RejectionCB

class coba.evaluators.RejectionCB

Rejective evaluation for CB learners.

This evaluator uses rejection sampling to simulate on-policy learner performance using only off-policy logged data. For this to work the evaluator requires each interaction to have ‘actions’, ‘action’, ‘reward’, and ‘probability’.

This gives an unbiased estimation of on-policy performance assuming two conditions

  1. The reward distribution of each interaction is stationary.

  2. The cpct parameter of the evaluator is set to 0.

Remarks:

This is an implementation of Dudík et al. (2012). The cpct parameter of our implementation is what Dudík calls q and cinit is Dudík calls c1. To use double-robust off-policy estimation as Dudík does also set ope to ‘dr’.

References

  • Miroslav Dudík, Dumitru Erhan, John Langford, and Lihong Li. 2012. Sample-efficient nonstationary policy evaluation for contextual bandits. In Proceedings of the Twenty-Eighth Conference on Uncertainty in Artificial Intelligence (UAI’12). AUAI Press, Arlington, Virginia, USA, 247-254.

Constructors

__init__(record: Sequence[Literal['context', 'actions', 'action', 'reward', 'probability', 'time']] = ['reward'], ope: Literal['ips', 'dr', 'dm'] | None = None, cpct: float = 0.005, cmax: float = 1.0, cinit: float | None = None, seed: float | None = None) None

Instantiate a RejectionCB evaluator.

Parameters:
  • record – The datapoints to record for each interaction.

  • ope – Indicates whether off-policy estimates should be included from rejected training examples.

  • cpct – The unbiased case is q = 0. Smaller values give better estimates but rejects more data.

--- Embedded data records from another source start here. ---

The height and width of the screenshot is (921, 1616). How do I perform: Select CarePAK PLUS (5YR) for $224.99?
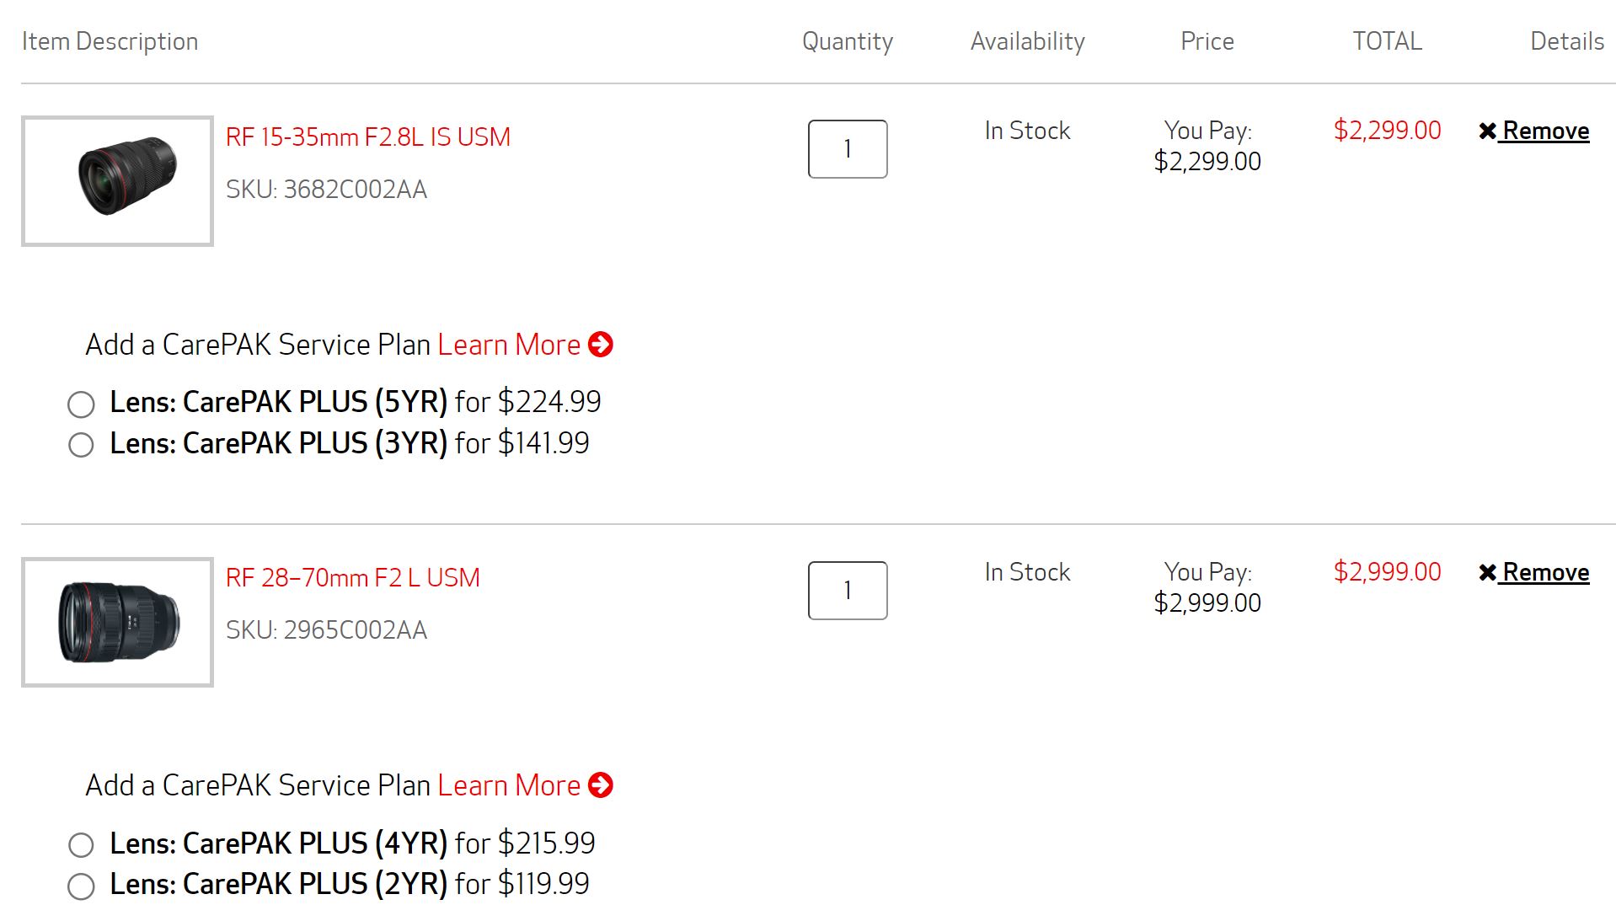81,404
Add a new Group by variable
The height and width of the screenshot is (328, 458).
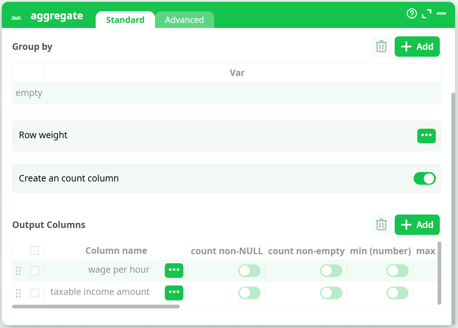tap(417, 47)
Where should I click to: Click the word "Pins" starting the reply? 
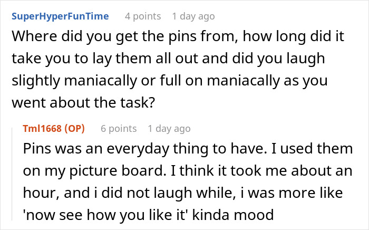click(x=36, y=149)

  • cmax – The maximum value that the evaluator is allowed to use for c (the rejection sampling multiplier). To get an unbiased estimate we need a c value such that c*on_prob/log_prob <= 1 for all on_prob/log_prob. The value cmax determines the maximum value c can be in order to guarantee c will be an unbiased estimate. In practice, it is often better to not modify this value and instead change qpct to control the biasedness of the estimate.

  • cinit – The initial value to use for c (the rejection sampling multiplier). If left as None then a very conservative, data-adaptive estimate is used to initialize c. Without prior knowledge of the data leaving this as None is likely the best course of action.

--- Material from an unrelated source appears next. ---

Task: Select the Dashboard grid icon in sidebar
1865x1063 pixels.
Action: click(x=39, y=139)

  • seed – Provide an explicit seed to use during evaluation. If not provided a default is used.

Methods

evaluate(environment: Environment | None, learner: Learner | None) Iterable[Mapping[Any, Any]]

Evaluate the learner on the given interactions.

Parameters:
  • environment – The Environment we want to evaluate against.

  • learner – The Learner that we wish to evaluate.

Returns:

Evaluation results

Attributes

params